De acordo com Dallagnol, a Receita passou informações para o Ministério Público no âmbito da Lava-Jato nas seguintes situações: "Quando houve quebra de sigilo fiscal decidida por juiz; quando o MP requisitou informações fiscais, poder dado pela Lei Complementar 75/93 e reconhecido em atos e decisões da Administração Pública e do Judiciário e, por fim, quando a Receita identificou indícios de crimes, em apuração de iniciativa própria ou a partir de informações recebidas do Ministério Público, de outros órgãos ou de cidadãos".

O promotor afirmou ainda que a Receita Federal tem liberdade de apurar atos ilícitos a partir de notícias que recebe e de comunicá-los ao Ministério Público. "Uma função central dos Escritórios de Pesquisa e Inteligência, como aquele que o auditor Roberto Leonel chefiava, é exatamente fazer pesquisa e investigação. A obrigatoriedade da comunicação dos indícios de crimes ao MP está prevista no art. 5º da Portaria 671/14", acrescentou.

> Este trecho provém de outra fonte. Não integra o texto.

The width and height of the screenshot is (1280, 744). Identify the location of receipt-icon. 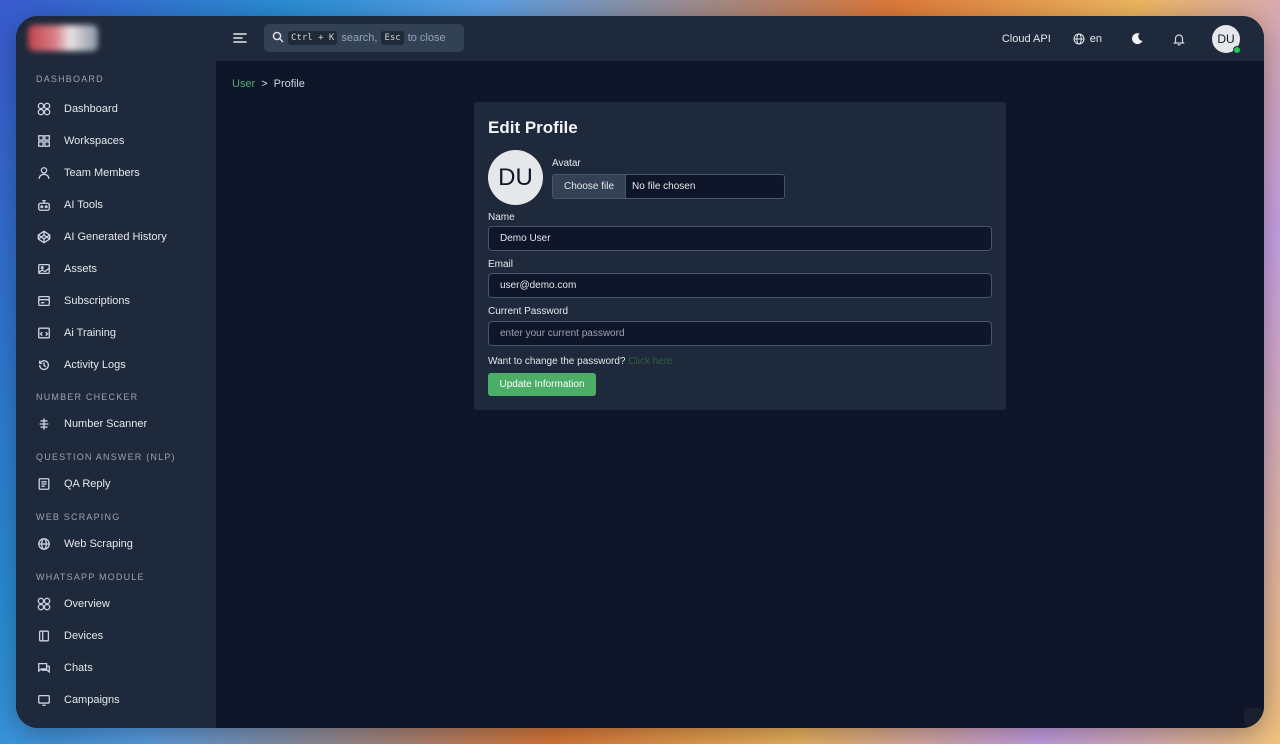
(44, 301).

Por fim, Dallagnol mencionou post do procurador da República do MPF em Goiás, Helio Telho, para rebater críticas à relação da força tarefa com a Receita Federal. "O colega @HelioTelho explica que a cooperação entre Receita e Ministério Público é legal, legítima e desejável. Na Lava Jato, já resultou em mais de 24 bilhões em créditos tributários", disse.